**Texto seleccionado:**
□ □ □ □ □

En un artículo titulado «The Body of Frankenstein’s Monster», Cecil Helman, basándose en el testimonio de diversos antropólogos e historiadores, hizo hincapié en la curiosa reciprocidad que existe entre las diversas imágenes de nuestro cuerpo personal y del cuerpo político. Para Helman, la sociedad que inventó a Frankenstein (tanto la Inglaterra de Shelley de principios del siglo XIX como la América o la Europa de Whale de los años treinta) «es una sociedad masculina en estado puro, violenta e inarticulada, que surge en un contexto dominado por el feudalismo y la vida agraria. En ella se entretejen diversos elementos antiguos, recogidos de distintas épocas pasadas, que se hilvanan en el mismo cuerpo político. La ciencia y la electricidad mueven sus resortes, pero su cerebro es el de un criminal».4 Es cierto, pero la riqueza metafórica de la imagen del monstruo es mucho mayor. Abarca una sociedad tecnócrata de implantes corporales y milagros genéticos, así como a sus precursores, las industrias satánicas y las leyes de Malthus, pero también refleja esa tierra de nadie que existe más allá de los límites de la sociedad, una tierra para la que carecemos de vocabulario y cuya geografía apenas reconocemos vagamente en sueños.

□ □ □ □ □

**Entradas de datos recopiladas:**
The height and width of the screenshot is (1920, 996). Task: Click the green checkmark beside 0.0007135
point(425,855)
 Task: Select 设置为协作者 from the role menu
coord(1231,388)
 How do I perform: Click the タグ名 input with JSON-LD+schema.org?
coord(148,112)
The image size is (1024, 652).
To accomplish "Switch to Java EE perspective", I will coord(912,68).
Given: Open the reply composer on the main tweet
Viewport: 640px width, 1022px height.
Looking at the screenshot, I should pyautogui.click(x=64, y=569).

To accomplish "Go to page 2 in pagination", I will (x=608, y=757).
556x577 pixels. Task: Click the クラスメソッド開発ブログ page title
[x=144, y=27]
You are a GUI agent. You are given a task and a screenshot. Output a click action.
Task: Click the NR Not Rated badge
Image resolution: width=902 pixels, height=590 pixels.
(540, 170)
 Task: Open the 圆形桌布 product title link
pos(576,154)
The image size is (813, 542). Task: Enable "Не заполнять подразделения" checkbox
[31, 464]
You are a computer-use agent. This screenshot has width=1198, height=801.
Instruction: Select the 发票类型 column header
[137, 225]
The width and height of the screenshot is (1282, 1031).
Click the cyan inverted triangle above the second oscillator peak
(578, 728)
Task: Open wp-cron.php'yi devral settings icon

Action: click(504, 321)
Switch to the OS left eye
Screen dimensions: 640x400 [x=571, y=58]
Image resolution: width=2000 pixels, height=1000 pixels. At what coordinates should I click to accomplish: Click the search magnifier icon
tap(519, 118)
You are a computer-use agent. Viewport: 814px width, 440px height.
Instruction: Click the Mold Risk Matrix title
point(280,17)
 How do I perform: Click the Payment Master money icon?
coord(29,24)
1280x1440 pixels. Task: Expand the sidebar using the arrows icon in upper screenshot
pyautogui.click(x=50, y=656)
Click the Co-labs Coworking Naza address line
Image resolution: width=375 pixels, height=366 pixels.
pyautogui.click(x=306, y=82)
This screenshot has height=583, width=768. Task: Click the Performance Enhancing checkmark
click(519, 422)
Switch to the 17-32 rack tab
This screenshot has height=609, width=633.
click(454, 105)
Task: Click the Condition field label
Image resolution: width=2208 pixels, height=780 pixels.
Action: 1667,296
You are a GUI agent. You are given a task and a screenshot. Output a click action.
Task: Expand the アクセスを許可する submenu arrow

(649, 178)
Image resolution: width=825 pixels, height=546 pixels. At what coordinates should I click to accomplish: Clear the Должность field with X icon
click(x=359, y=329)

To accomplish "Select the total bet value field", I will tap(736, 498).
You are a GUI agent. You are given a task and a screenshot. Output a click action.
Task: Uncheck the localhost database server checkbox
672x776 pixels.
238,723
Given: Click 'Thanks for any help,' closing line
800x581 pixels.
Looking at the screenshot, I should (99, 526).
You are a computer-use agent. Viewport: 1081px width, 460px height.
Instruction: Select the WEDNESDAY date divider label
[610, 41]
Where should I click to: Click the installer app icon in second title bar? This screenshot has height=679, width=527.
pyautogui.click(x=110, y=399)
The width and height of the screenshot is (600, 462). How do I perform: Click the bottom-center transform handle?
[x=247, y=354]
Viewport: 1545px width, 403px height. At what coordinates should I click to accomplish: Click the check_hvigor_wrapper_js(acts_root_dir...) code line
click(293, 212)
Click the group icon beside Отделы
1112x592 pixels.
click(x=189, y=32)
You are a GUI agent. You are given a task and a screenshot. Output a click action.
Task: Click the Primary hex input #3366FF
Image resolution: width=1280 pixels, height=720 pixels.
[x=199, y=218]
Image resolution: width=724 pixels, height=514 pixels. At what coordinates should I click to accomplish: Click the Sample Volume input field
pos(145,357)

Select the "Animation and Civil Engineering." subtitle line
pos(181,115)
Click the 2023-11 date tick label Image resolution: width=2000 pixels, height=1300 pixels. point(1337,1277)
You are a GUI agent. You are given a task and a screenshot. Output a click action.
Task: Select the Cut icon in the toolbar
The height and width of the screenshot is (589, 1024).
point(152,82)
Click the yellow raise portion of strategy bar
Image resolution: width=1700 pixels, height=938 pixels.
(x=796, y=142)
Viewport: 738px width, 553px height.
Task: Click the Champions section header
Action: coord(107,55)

□ □ □ □ □

**Tareas por realizar:**
[a] Responde estas preguntas sobre el texto del monstruo de Frankenstein:
(i) ¿Qué título lleva el artículo de Cecil Helman?
(ii) Según la cita de Helman, ¿de quién es el cerebro de esa sociedad?
(iii) ¿Qué precursores de la sociedad tecnócrata nombra el texto?
[b] Prolonga el texto sobre el monstruo de Frankenstein a partir de su última oración.
Las entradas provienen de una fuente distinta.

**Respuestas:**
[a]
(i) «The Body of Frankenstein’s Monster».
(ii) De un criminal.
(iii) Las industrias satánicas y las leyes de Malthus.

[b]
Quizá esto fue lo que de un modo somero sentimos a los diez años cuando íbamos al teatro a ver cine de adultos: que, más allá de los límites que nos imponían los padres y los profesores, al margen de transgredir las conductas aceptables y las normas de la vida diaria, había algo más, tácitamente prohibido y por lo tanto tentador, innombrable y, precisamente por eso, terrorífico, más natural y real que la vida misma.

  1. LA CREACIÓN DE LA NOVIA

En 1912 Carl Laemmle senior, un alemán de origen judío que había emigrado a Estados Unidos en 1884, fundó Universal Film Manufacturing Company. Dos años después construyó la Universal City en un rancho de 230 acres situado en el valle de San Fernando. La Universal no tardó en ganarse la reputación de ser la mejor productora de películas de terror, género que inventó casi en solitario. En tan solo una década, la Universal produjo El jorobado de Notre Dame (1923) y El fantasma de la ópera (1925), ambas con el extraordinario Lon Chaney; El gato y el canario (1927), una inquietante y estremecedora película de miedo con Laura La Plante; Drácula (1931), con el tristemente famoso Bela Lugosi; La momia (1932), protagonizada por Karloff; El hombre invisible (1933), con Claude Rains; El gato negro (1934), también con Karloff y, cómo no, la saga de Frankenstein. Gran parte de estos clásicos se filmaron bajo la supervisión del sobrino de Laemmle, Carl Laemmle junior, que fue nombrado jefe de producción en 1929.

En 1935, a pesar de los éxitos de la década anterior, la Universal se vio en graves apuros económicos y Laemmle junior anunció que solo iba a producir siete películas ese año, y que empezaría por la que creía que iba a convertirse en un éxito seguro y apoteósico: El retorno de Frankenstein.